Business Day

Zuma backs Kenyatta, Ruto in tiff with ICC

SA’s president urges court to consider special circumstan­ces

- NICHOLAS KOTCH Africa Editor

NEW YORK — President Jacob Zuma has urged prosecutor­s at the Internatio­nal Criminal Court (ICC) to compromise with Kenyan leaders by sparing them the obligation of sitting through their trials for crimes against humanity.

He said President Uhuru Kenyatta and his deputy, William Ruto, had a country to run and therefore were in a different category to other defendants.

Mr Zuma’s comments in New York gave extra momentum to African pressure on the court. It has been portrayed as a body that is picking on African leaders in an almost racist fashion.

Yesterday the court — which sits in the Dutch capital, The Hague — upheld the 50-year prison sentence it imposed on former Liberian president Charles Taylor last year. He was found guilty of war crimes and crimes against humanity during the civil war in the neighbouri­ng West African state of Sierra Leone.

Mr Taylor has spent six years in custody and now that his appeal has failed, he is due to be transferre­d to a British prison to serve his sentence. The African Union (AU) is arranging a special summit on the continent’s relationsh­ip with the ICC, specifical­ly regarding the Kenyan case.

Mr Zuma has not declared his country’s official position, but his remarks to the South African media contingent on Wednesday on the margins of the United Nations (UN) General Assembly were sympatheti­c to the Kenyatta-Ruto cause. “They (are saying that) we are ready to come at the opening,” he said.

“They are not necessaril­y witnesses, and so then the case could go on and they will come (back) when there is a verdict. But some people say ‘no, no, no, they must come and sit’ at the court.

“That is what is making people feel uncomforta­ble, it’s not in keeping with what we would want to happen in Africa.”

Mr Zuma said a feeling that the ICC was being unreasonab­le had led to the planning of the special summit in Addis Ababa. An Addis-based ambassador said it was now likely to happen on October 12.

Afew African leaders have spoken out against the ICC and the fact that its targets are almost all Africans. Apart from the Kenyans, the other targets include Sudanese President Omar Hassan al-Bashir, who has evaded an internatio­nal arrest warrant for several years, and Laurent Gbagbo, the former president of Cote d’Ivoire who is in pre-trial custody in The Hague.

UN officials in New York confirmed on Wednesday that Mr Bashir would not be attending the General Assembly, refuting reports that he might safely obtain a visa for the US because his destinatio­n was the world body’s headquarte­rs.

Ethiopian Prime Minister Hailemaria­m Desalegn, the AU chairman, attacked the ICC in his speech to the annual General Assembly on Wednesday.

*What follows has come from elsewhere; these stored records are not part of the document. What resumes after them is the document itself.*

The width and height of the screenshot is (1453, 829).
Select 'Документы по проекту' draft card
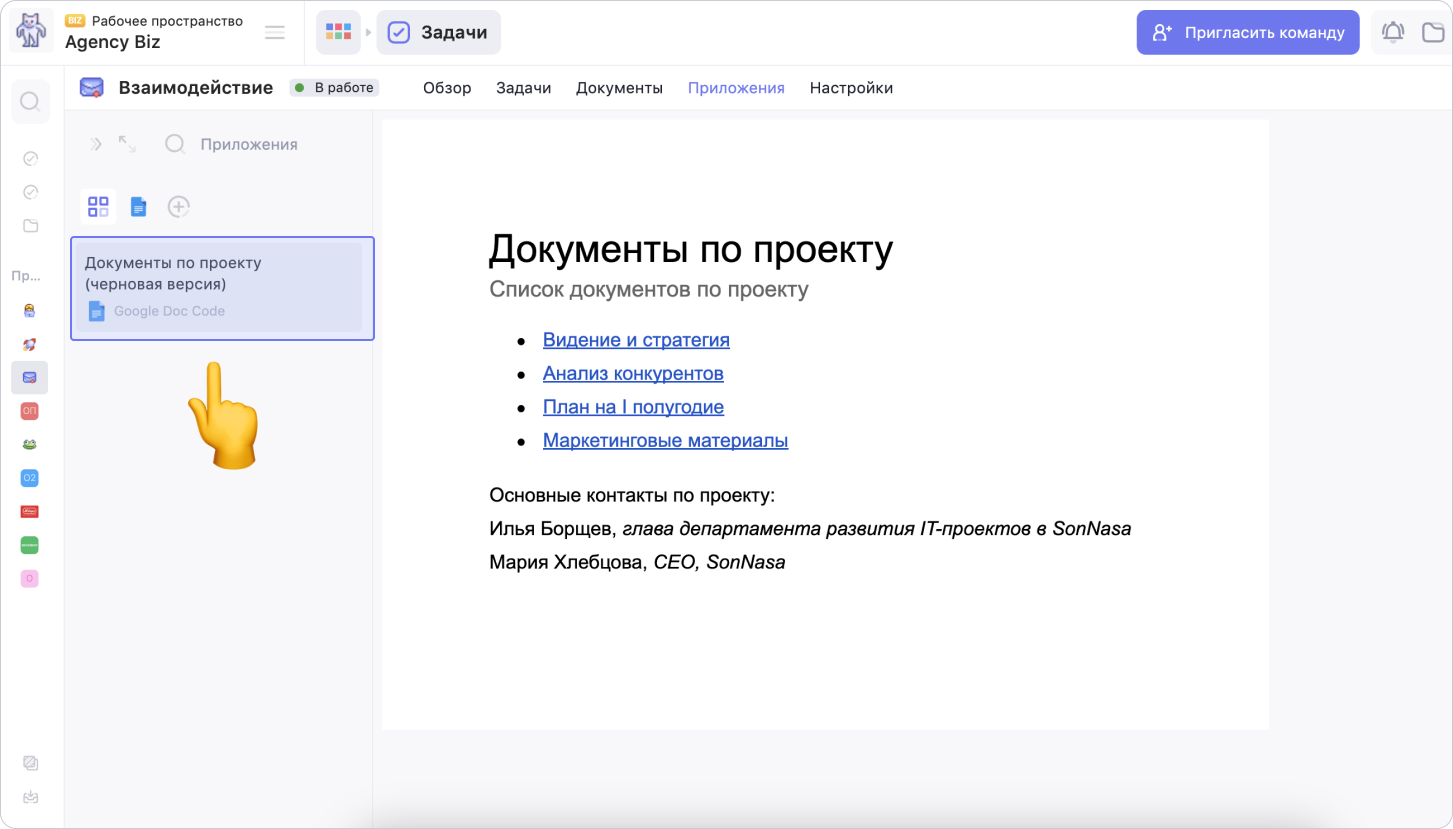[x=221, y=288]
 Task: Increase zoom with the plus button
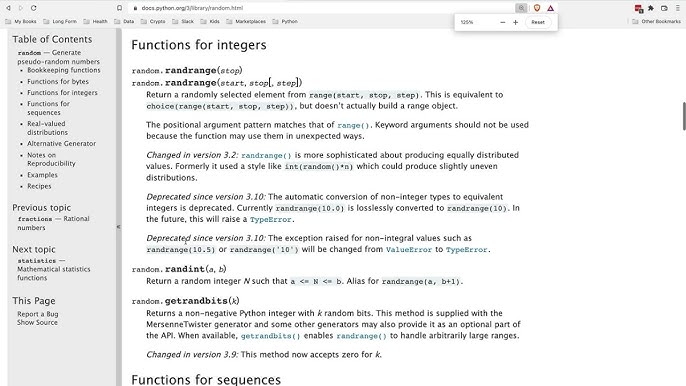515,22
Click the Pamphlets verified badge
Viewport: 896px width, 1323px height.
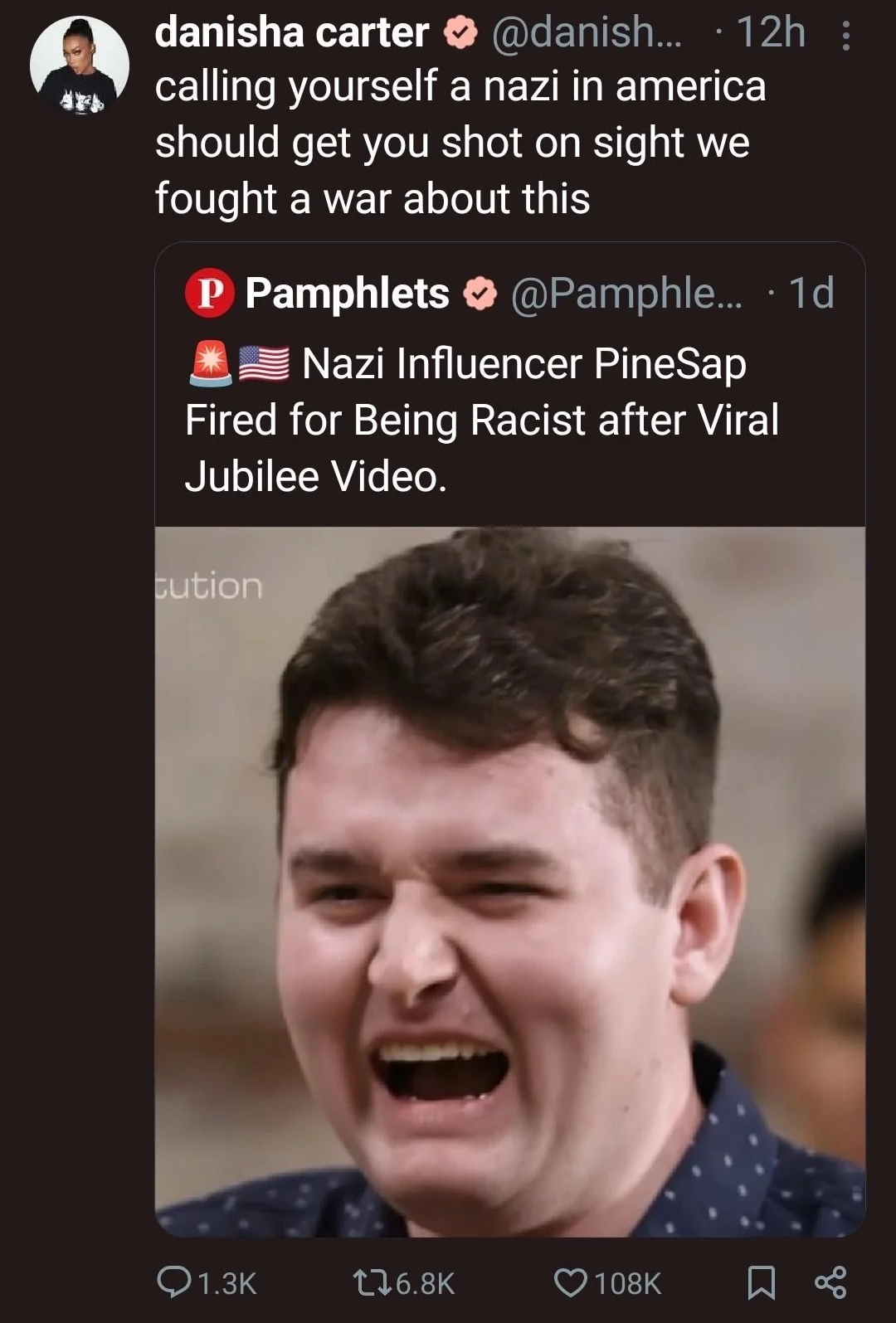(x=480, y=294)
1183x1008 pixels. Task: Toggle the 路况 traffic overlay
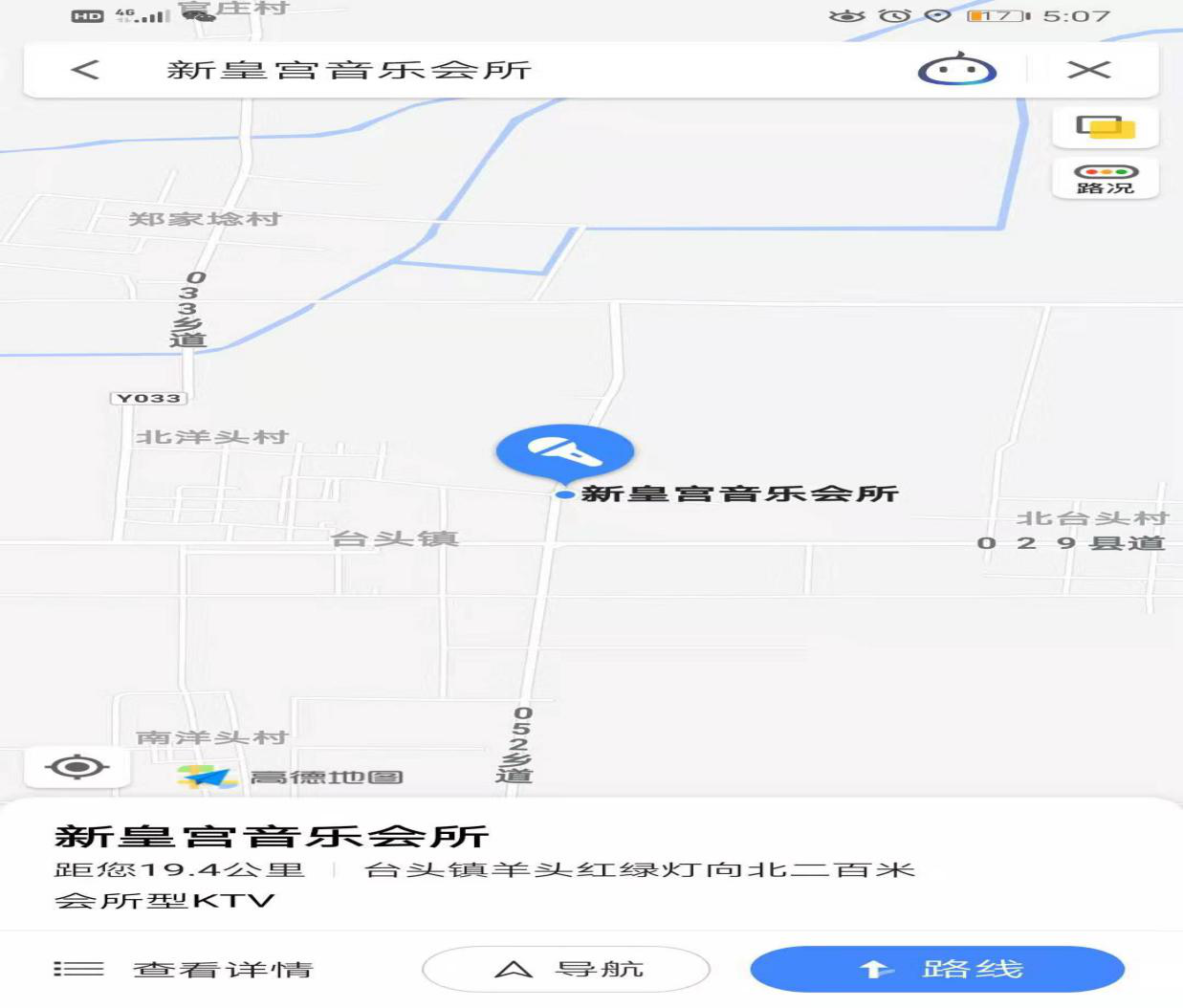1106,178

“The manner in which the ICC has been operating left a very bad impression in Africa,” he said. “This is totally unacceptab­le.” Mr Kenyatta and Mr Ruto, former foes, are charged with crimes against humanity for allegedly abetting post-election violence at the end of 2007 and the beginning of 2008 in which about 1,200 people were killed. Despite the charges, they won elections last March on a joint ticket of ethnic reconcilia­tion.

Prior to the election Mr Kenyatta and Mr Ruto pledged to commute to Europe whenever required to attend their trial and to successful­ly manage East Africa’s leading nation despite the distractio­n. But last weekend’s

bloody attack on a Nairobi mall by Islamist militants appears to have changed their situation dramatical­ly, and for the better.

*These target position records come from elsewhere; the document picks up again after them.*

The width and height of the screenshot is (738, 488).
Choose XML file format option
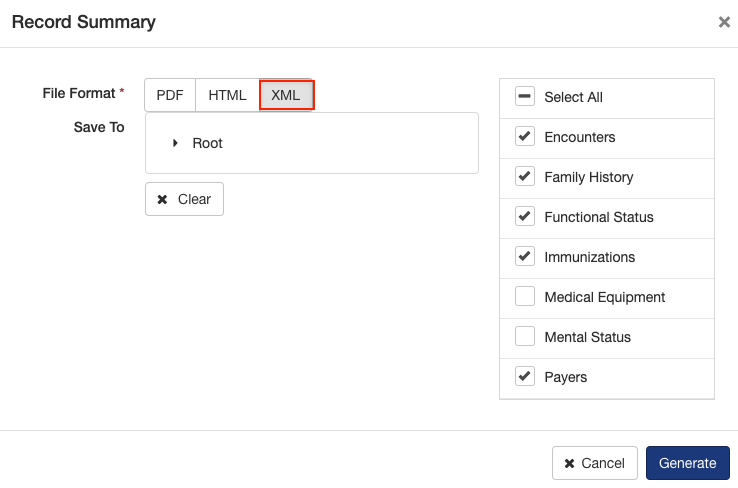tap(286, 95)
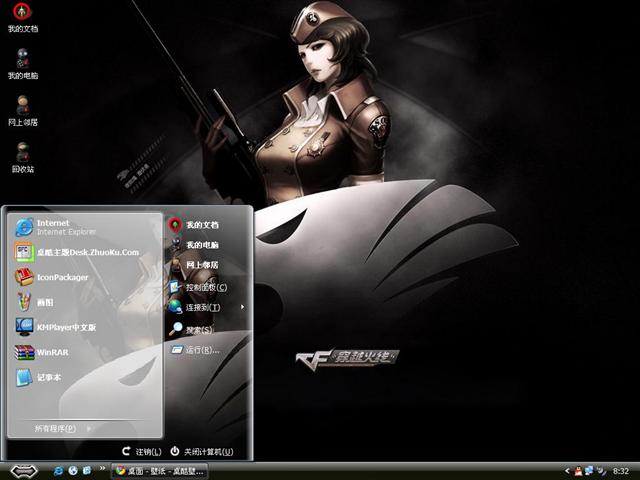Open 记事本 notepad entry
The width and height of the screenshot is (640, 480).
pyautogui.click(x=84, y=377)
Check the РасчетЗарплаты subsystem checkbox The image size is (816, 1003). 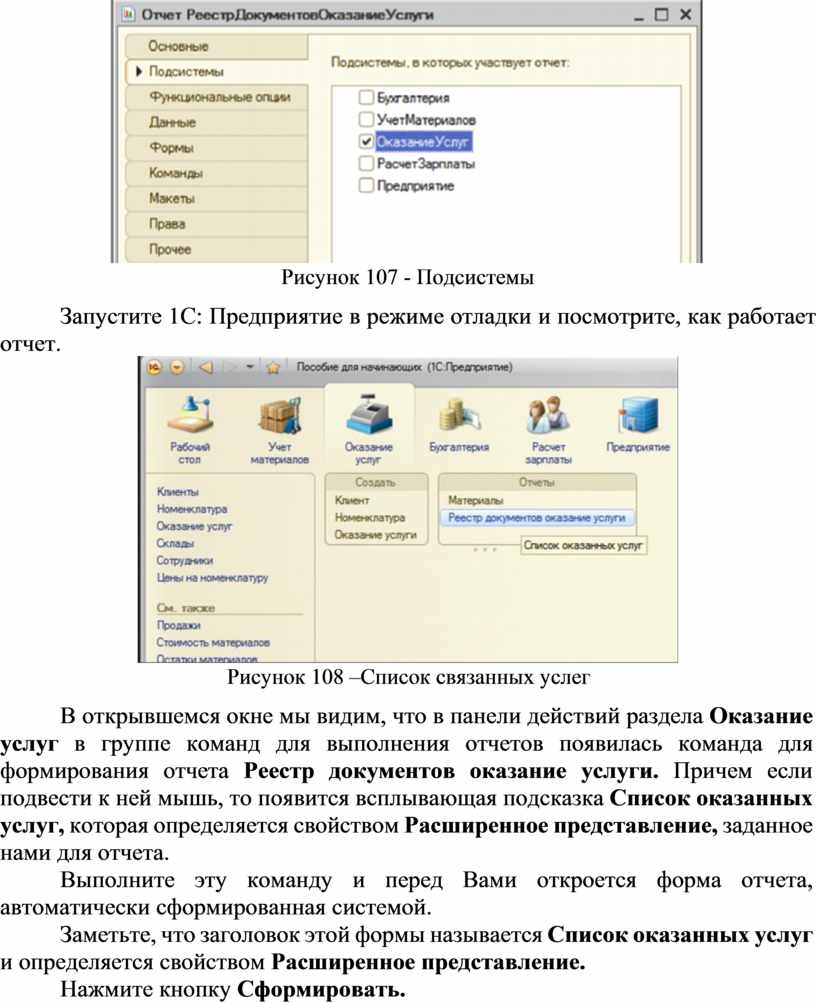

World sympathy for Kenya and its leaders has poured in and also reinforced the country’s strategic importance as a vital rampart against terrorism. On Monday judges adjourned Mr Ruto’s trial, which began this month, for a week to allow him to return home and deal with crisis.

Mr Kenyatta’s trial is due to begin on November 12 but his defence lawyers have asked for him to appear by video link rather than in person. Reuters has quoted ICC spokesman Fadi ElAbdallah as saying the request was being considered.

Mr Zuma said the KenyattaRu­to offer to attend the first and final days of their trials seemed to be a fair compromise that would allow them to run Kenya.

Asked why political leaders should receive special treatment, compared with ordinary citizens or executives running companies who had to be at their trials every day, he replied: “Running a company and running a country are two different things.”